Tuesday, April 28, 2020

day 43

I am beginning to notice a pattern

     Have seldom left the property.  Have seldom driven.  Have not seen, in person, any friends, just one.
     I am cranky and  my pants keep falling down.
     I have at least 10 things to get done and I can't get them done because I am not motivated.
     I have gone through 3 bottles of wine.  My recycling buckets are full.
     I am constantly hungry and bored and I eat when I am both.
     Yet nothing tastes like I want it to taste.  I want it to have some spice, unlike our lives now.
     I have watched more videos on Facebook than I ever imagined I would watch.
I am not liking this and every day I feel like I am losing my sanity.
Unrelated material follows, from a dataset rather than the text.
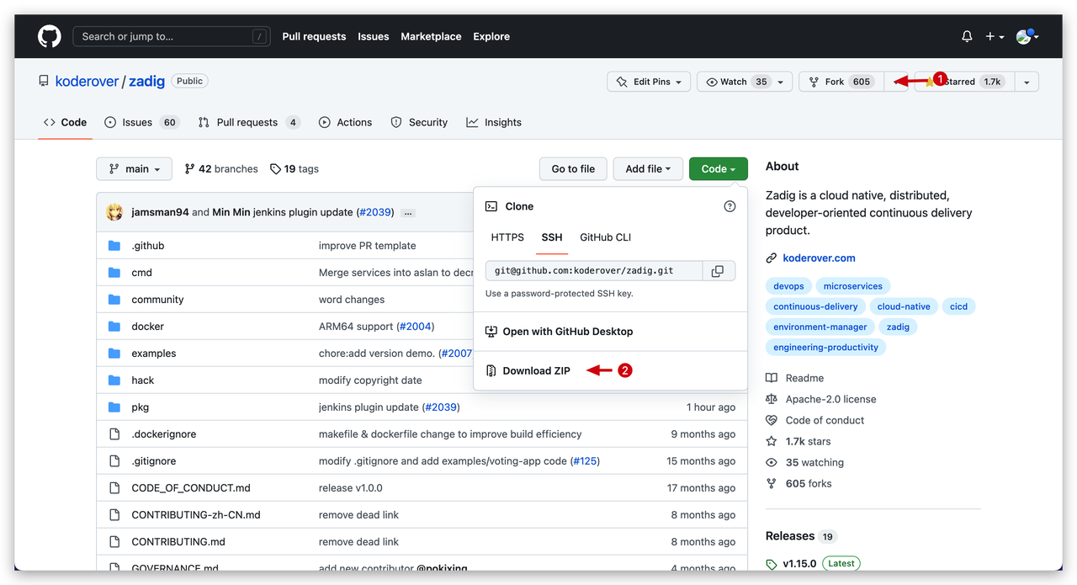Open the .github folder
The width and height of the screenshot is (1077, 585).
coord(148,246)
     Today I had a great conversation with Corki, who told me it was ok to poop in the yard.  I should carry bigger bags.  Our neighbors might be a little angry with me.  Corki thought it was funny.
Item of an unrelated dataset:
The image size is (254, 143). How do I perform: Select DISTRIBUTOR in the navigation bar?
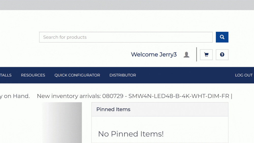pyautogui.click(x=123, y=75)
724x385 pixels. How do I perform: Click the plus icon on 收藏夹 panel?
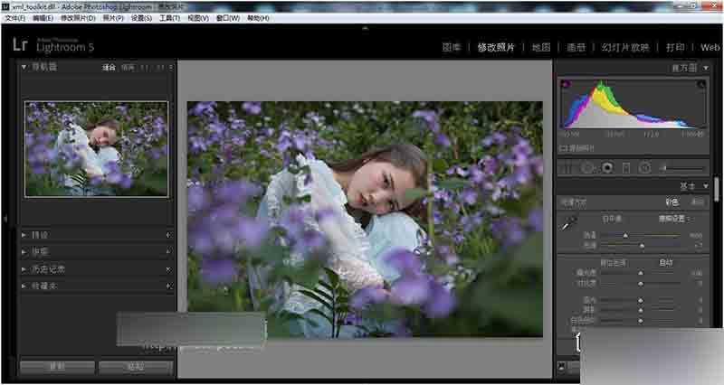pyautogui.click(x=168, y=286)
     Four nights ago I walked out of the den and into the living room.  There was a huge spider on the wall.....the size of a basketball!  I went to get a flyswatter but when I got back, he had gone behind the picture above the couch.  I moved the picture and he came scurrying out faster than any spider I have ever seen.  I swatted at him, but I think I only got two of his 149 legs.  It went behind the couch.  I resorted to chemical warfare and sprayed insecticide under and behind the couch.
     It is either dead or greatly pissed.
     When I sit on the couch I am very jumpy.  If my hair moves I jump up and yell obscenities while doing a pseudo Irish jig.
     I know it's waiting.....just waiting....and waiting.
     Until it appears, I will stay on my toes.
     Stay healthy....stay safe...stay home...stay off my couch.